[BAGIAN DOKUMEN]:
※

Bos Mandiri Buka-bukaan Soal Likuiditas dan Akuisisi Bank
17 January 2019 10:42

Jakarta, CNBC Indonesia - PT Bank Mandiri Tbk (BMRI) memandang tahun ini dengan optimistis dengan menargetkan pertumbuhan bisnis dua digit. Bank Mandiri juga mengagendakan sejumlah aksi korporasi tahun ini. Salah satunya mengakuisisi bank dan menerbitkan fintech QR Code dengan menggandeng bank BUMN dan Pertamina dan Telkom.
Kepada CNBC Indonesia, Direktur Utama Bank Mandiri Kartika Wirjoadmojo menceritakan rencana tersebut dalam acara Closing Bell yang dipandu Hera F Haryn pada Rabu (16/1/2019). Berikut nukilan wawancaranya.
Tahun 2018 melakukan pertumbuhan yang ekspansif. Tahun 2016 dan 2017 kita memang agak slow down karena isu non performing loan (rasio kredit bermasalah/NPL) waktu itu.
Tahun 2018 dari sisi bank only sesuai dengan LBU (Laporan Bank Umum) kami, pertumbuhannya (kredit) sekitar 11,6%, secara konsolidasi sekitar 12,5% jadi cukup tinggi pertumbuhannya karena ada Bank Mantap dan Bank Syariah Mandiri (BSM) yang tumbuh pesat.
Dari situ, laba Alhamdulillah kami sudah mencapai Rp 24,2 triliun bank only yang sudah kita announce di LBU kita. Biasa klo segitu bank only, konsolidasinya sekitar Rp 25 triliun, kurang lebih secara hitungan kasarnya. Perkiraannya seperti itu tetapi karena kita masih audited jadi mungkin dalam beberapa minggu ke depan kita akan launch resminya seperti apa. Itu memang sekitar 20% plus di earning buat Bank Mandiri.
Bagaimana dengan NIM?
Tahun 2018 kemarin kita cukup beruntung karena cukup teknikal dalam mengelola likuiditas, CASA (tabungan dan deposito) tetap growth dengan baik secara average. NIM kita memang turun tetapi dikisaran 10-15 bps, jadi tidak sampai 20 bps turunnya karena memang dari sisi kredit kita optimalkan dari sisi kredit konsumer yang yieldnya lebih baik.
Sehingga meski secara cost of fund agak naik sedikit, yield juga bertahan sehingga NIM kita terkendali, turunnya tidak signifikan sehingga kita yakin di 2019 ini memiliki basis NIM yang diawali dengan baik meski likuiditas cukup menantang di 2019 kita yakin NIM kita masih berada di kisaran 5,5 plus.
Itu menurut kami cukup sehat dan memang tantangannya menjaga rasio intermediasi karena memang pertumbuhan dana pihak ketiga (DPK) 2018 kemarin secara sistem memang di kisaran 8% sementara kredit di kisaran 12% jadi ada gap sehingga LDR (loan to deposit ratio) ataupun rasio intermediasi itu hampir seluruh perbankan di atas 92%.

※

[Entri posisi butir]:
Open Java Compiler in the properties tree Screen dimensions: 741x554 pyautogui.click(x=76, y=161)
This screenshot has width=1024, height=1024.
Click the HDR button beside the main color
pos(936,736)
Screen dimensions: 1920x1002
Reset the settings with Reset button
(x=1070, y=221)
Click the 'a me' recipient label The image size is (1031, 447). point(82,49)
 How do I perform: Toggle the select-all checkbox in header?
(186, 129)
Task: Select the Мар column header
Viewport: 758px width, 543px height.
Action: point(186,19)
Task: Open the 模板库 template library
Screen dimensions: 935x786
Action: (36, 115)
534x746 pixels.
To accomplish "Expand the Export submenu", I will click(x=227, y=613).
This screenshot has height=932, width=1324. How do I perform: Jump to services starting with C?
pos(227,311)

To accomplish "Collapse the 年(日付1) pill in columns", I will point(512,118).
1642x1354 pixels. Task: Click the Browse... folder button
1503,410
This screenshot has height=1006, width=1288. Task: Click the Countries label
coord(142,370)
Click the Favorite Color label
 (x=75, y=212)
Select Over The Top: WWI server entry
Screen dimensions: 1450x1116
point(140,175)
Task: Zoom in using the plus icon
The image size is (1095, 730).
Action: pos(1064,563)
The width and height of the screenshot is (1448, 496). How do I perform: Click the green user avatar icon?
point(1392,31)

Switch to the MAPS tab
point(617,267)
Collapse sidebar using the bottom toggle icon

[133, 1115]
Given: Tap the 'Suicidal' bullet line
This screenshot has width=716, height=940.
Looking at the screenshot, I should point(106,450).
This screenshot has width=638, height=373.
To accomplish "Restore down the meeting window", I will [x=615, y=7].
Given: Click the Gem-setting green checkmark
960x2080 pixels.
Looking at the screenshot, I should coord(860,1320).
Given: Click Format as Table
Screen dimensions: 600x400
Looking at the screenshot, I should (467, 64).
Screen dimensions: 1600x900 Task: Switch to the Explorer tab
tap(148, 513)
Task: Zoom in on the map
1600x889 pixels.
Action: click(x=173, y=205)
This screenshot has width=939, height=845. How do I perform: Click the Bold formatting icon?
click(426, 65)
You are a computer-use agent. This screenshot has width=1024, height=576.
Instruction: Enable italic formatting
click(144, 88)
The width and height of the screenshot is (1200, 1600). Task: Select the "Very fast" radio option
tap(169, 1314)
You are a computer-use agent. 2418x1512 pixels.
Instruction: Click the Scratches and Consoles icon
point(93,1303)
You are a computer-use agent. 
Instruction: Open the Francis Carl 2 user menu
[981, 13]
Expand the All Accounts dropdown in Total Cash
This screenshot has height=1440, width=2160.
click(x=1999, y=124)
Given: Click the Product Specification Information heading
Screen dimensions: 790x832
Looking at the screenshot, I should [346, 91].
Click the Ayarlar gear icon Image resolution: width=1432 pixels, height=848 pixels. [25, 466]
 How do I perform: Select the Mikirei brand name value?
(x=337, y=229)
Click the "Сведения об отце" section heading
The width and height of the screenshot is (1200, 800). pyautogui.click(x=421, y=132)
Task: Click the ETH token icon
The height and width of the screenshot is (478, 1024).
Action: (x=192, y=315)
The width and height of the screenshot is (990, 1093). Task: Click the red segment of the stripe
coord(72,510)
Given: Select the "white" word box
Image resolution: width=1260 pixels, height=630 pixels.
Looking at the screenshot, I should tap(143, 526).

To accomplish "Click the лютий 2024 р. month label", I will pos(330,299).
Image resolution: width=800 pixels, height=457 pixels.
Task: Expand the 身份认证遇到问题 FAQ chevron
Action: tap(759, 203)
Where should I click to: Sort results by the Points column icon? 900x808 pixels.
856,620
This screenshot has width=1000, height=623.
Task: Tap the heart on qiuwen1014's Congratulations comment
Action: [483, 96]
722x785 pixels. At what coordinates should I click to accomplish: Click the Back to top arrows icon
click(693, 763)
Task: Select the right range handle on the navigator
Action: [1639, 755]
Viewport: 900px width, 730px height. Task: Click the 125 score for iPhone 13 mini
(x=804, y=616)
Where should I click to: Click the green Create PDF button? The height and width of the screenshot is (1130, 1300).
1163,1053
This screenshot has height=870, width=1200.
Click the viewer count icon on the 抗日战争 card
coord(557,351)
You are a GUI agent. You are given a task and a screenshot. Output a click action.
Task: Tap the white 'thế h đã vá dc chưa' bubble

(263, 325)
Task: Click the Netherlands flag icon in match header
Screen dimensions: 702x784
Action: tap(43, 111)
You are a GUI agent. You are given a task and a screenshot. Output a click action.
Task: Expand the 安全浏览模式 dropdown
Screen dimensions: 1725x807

※

[TUJUAN YANG DINYATAKAN]:
Tulis kembali artikel tentang Bank Mandiri dari "Tahun 2018 melakukan" sampai "bermasalah/NPL) waktu itu.", dan ubah "slow down" menjadi "melambat".

[HASIL LATIHAN INI]:
Tahun 2018 melakukan pertumbuhan yang ekspansif. Tahun 2016 dan 2017 kita memang agak melambat karena isu non performing loan (rasio kredit bermasalah/NPL) waktu itu.